However, the recent decipherment of the LE texts F-H throws new light on the way that Puzur-Inshushinak’s titulary evolved during his career, as I discuss further below.
Puzur-Inshushinak’s Career
Phasing of the conquests of Puzur-Inshushinak proposed by Piotr Steinkeller (referenced below, 2013),
summarised in his Figure 1, at p. 315 (reproduced here)
I: Kimash and Hurti; II: Diyala region; III: Northern Mesopotamia
I argued above that the evidence from Puzur-Inshushinak ‘s surviving inscriptions suggests that he began his career by taking power (by whatever means) in the territory around Awan (which the Akkadians knew as Elam) and that he subsequently incorporated Susa into his domain. It is likely that, on his arrival in Susa, he assumed the Akkadian titles of ensi of Susa (ensi2 shushinki) and governor of Elam (shagina Elamki).
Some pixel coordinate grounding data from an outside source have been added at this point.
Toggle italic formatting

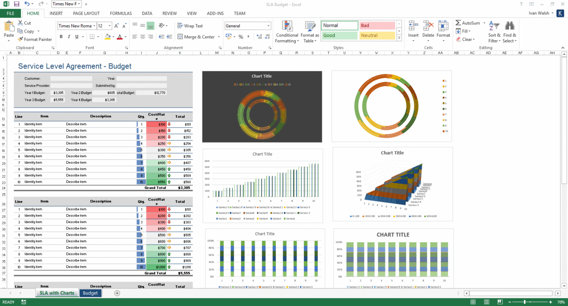[x=69, y=36]
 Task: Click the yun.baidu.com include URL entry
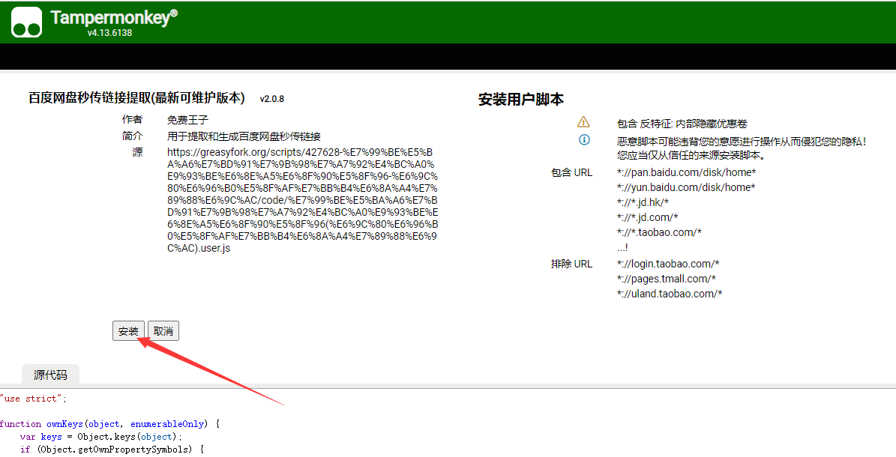tap(685, 187)
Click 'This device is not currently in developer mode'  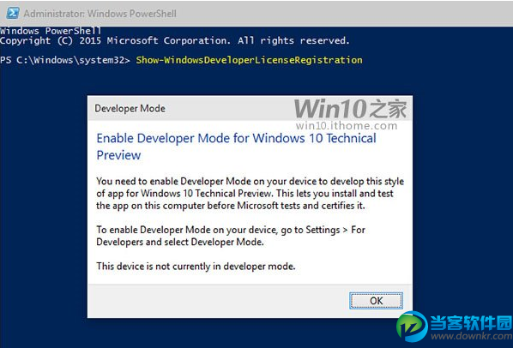[196, 267]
Furthermore, the sheer volume of evidence for his reign there suggests that it became his political and religious capital.
As we have seen, Puzur-Inshushinak’s rise to power in Elam took place at a time when:
the Gutians had taken control of much of what had been Akkadian territory: and
the Sumerian cities of Uruk and Lagash to the south had had regained their independence.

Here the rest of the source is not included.